Elenco dei compiti:
a – Nella lettera a Nicola, perché chi scrive afferma di non poterne ancora parlare?
b – Traduci in inglese, per favore, la frase "Non riesco a formulare altro." della lettera a Nicola.
c – Riscrivi la lettera a Nicola, tutto da "Mamma mia! Mio" giù fino a "ringraziamento e preghiera.", cambiando "ciliegie" in "fragole".

Testo di riferimento:
···

Mamma mia! Mio carissimo Nicola,
sono rimasta senza parole! Durante la serata di presentazione non tutte le tue meravigliose
annotazioni mi sono giunte chiare all’orecchio! Ma oggi, dopo aver ricevuto il
tuo file, che SPLENDORE!!!! Non riesco a formulare altro. Devo metabolizzare
tutto incanto per poterne parlare. Lo farò a breve. Dopo aver postato nel mio
blog, in due puntate, il tuo straordinario Intervento. Perché ora è tempo di
leggere e rileggere parola per parola, un po' come le ciliegie, una tira
l'altra, e ne senti il profumo, la dolcezza, l'allegria, l'attesa e il
compimento. il PRODIGIO del loro canto, che era/è ringraziamento e preghiera.

···

Sezione dati:

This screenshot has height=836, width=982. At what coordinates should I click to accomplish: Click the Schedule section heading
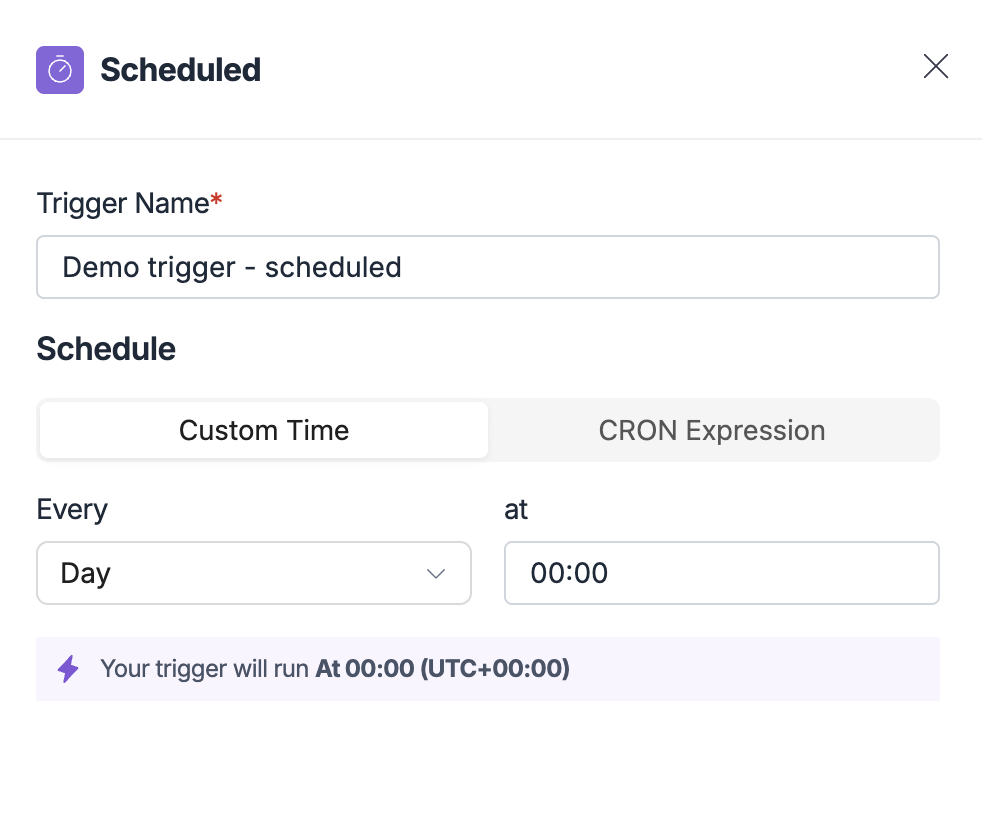click(105, 348)
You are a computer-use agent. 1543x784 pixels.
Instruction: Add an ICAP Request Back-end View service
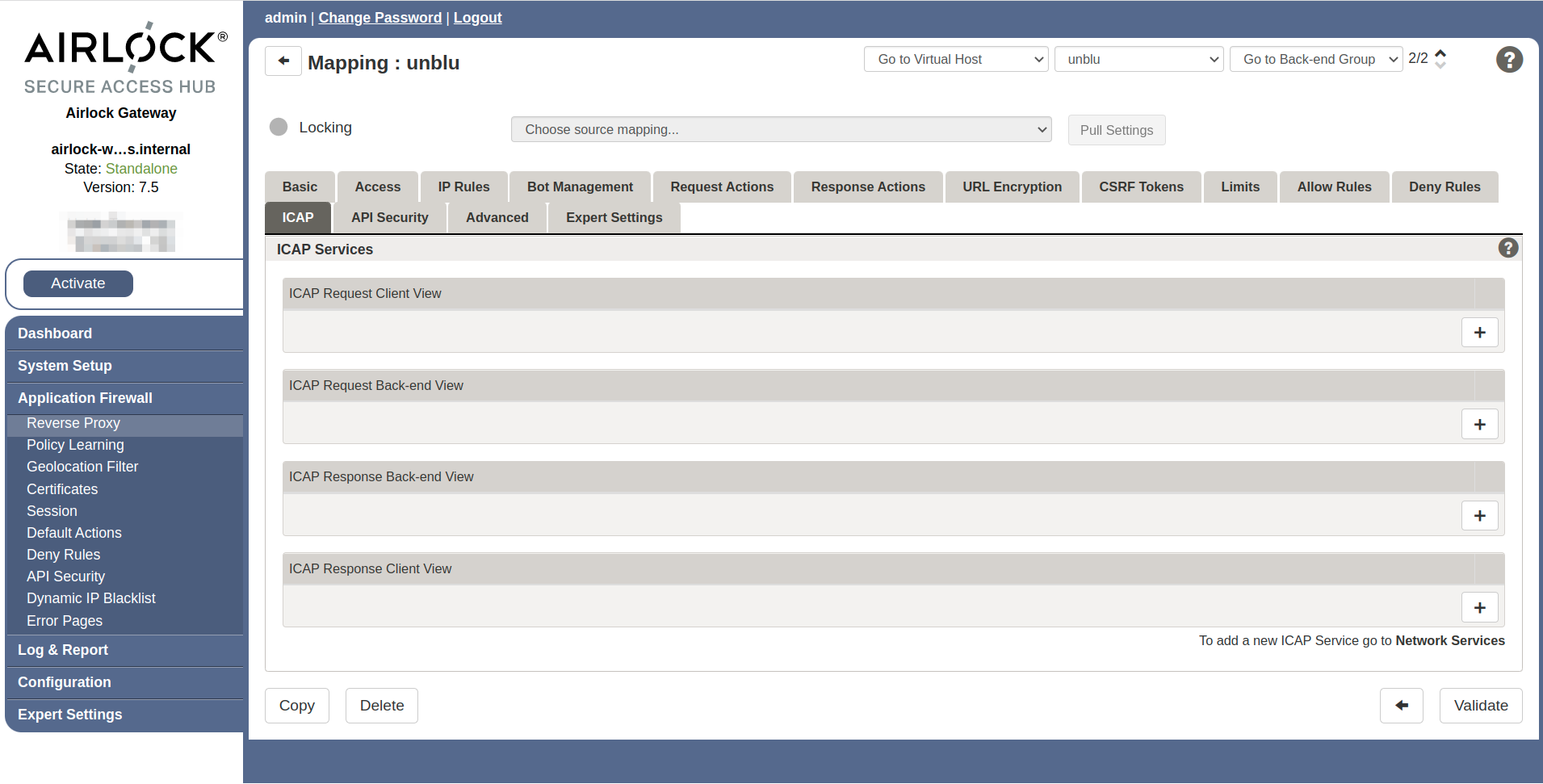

···

Soluzioni degli esercizi:
a – Perché deve prima metabolizzare tutto l'incanto per poterne parlare, cosa che farà a breve.

b – I can't put anything else into words.

c –
Mamma mia! Mio carissimo Nicola,
sono rimasta senza parole! Durante la serata di presentazione non tutte le tue meravigliose
annotazioni mi sono giunte chiare all’orecchio! Ma oggi, dopo aver ricevuto il
tuo file, che SPLENDORE!!!! Non riesco a formulare altro. Devo metabolizzare
tutto incanto per poterne parlare. Lo farò a breve. Dopo aver postato nel mio
blog, in due puntate, il tuo straordinario Intervento. Perché ora è tempo di
leggere e rileggere parola per parola, un po' come le fragole, una tira
l'altra, e ne senti il profumo, la dolcezza, l'allegria, l'attesa e il
compimento. il PRODIGIO del loro canto, che era/è ringraziamento e preghiera.